With the crisis vital debate over the future of European integration has been launched notably regarding the issue of “political union”. This debate that started several months ago at the highest level in Germany was echoed just a few days ago by the President of the French Republic, François Hollande who declared that he wanted to take a european initiative, notably regarding issues related to “European economic government” and “political union”. However starting debate on a clear basis supposes doing away with imprecision and vagueness regarding conditions and intentions. Beyond this the project for European “political union” requires concrete proposals which are possible if political will is also real. For 20 years German leaders (Karl Lamers and Wolfgang Schäuble in 1994 then Joschka Fischer in 2000) have made proposals to their partners in France but each time there has been no significant response on the part of the French leaders. As the European elections of 2014 approach they provide a real opportunity to open this debate up at last.
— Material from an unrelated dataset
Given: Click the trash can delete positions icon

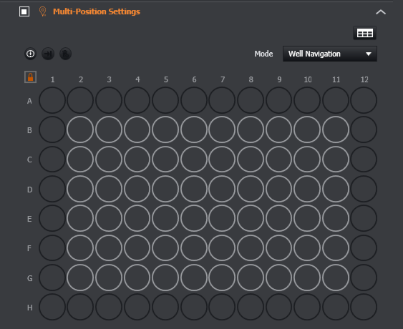Looking at the screenshot, I should (x=66, y=54).
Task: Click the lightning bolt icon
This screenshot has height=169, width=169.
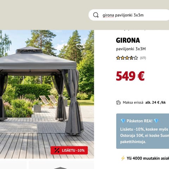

Let us hope that this time the chance will not be missed.

With the crisis vital debate about the future of European integration has arisen over fiscal federalism, banking union, the status of non-euro zone countries and about the UK in particular. However in spite of growing citizen mistrust with regard to the European institutions, the reforms that are underway carefully avoid fundamental political issues: how can we simplify the European decision making process so that it is more transparent and readily understandable for the citizens? How can we strengthen the democratic legitimacy of the decisions taken, which for the time being are mainly the result of a technocratic, diplomatic process? [1] However this debate started in Germany at the highest level a few months ago. Proposals from the latter about the future of the European Union have also grown in number over the last few months. Thought in this direction has also been growing in Poland.
This debate must take hold across the entire Union. However whilst many taboos are now being overcome regarding the future of European integration; a non-debate over Europe has become clear in many EU Member States and this was the case in France until recently. In this respect it is remarkable that the President of the French Republic François Hollande announced just a few days ago that he wanted to take an initiative at the European level, notably regarding issues pertaining to “European economic government” and “political union” [2], without however saying what this might entail [3]. But the re-casting of the European Union supposes clarification regarding terms and intentions so that debate can be launched on a clear base.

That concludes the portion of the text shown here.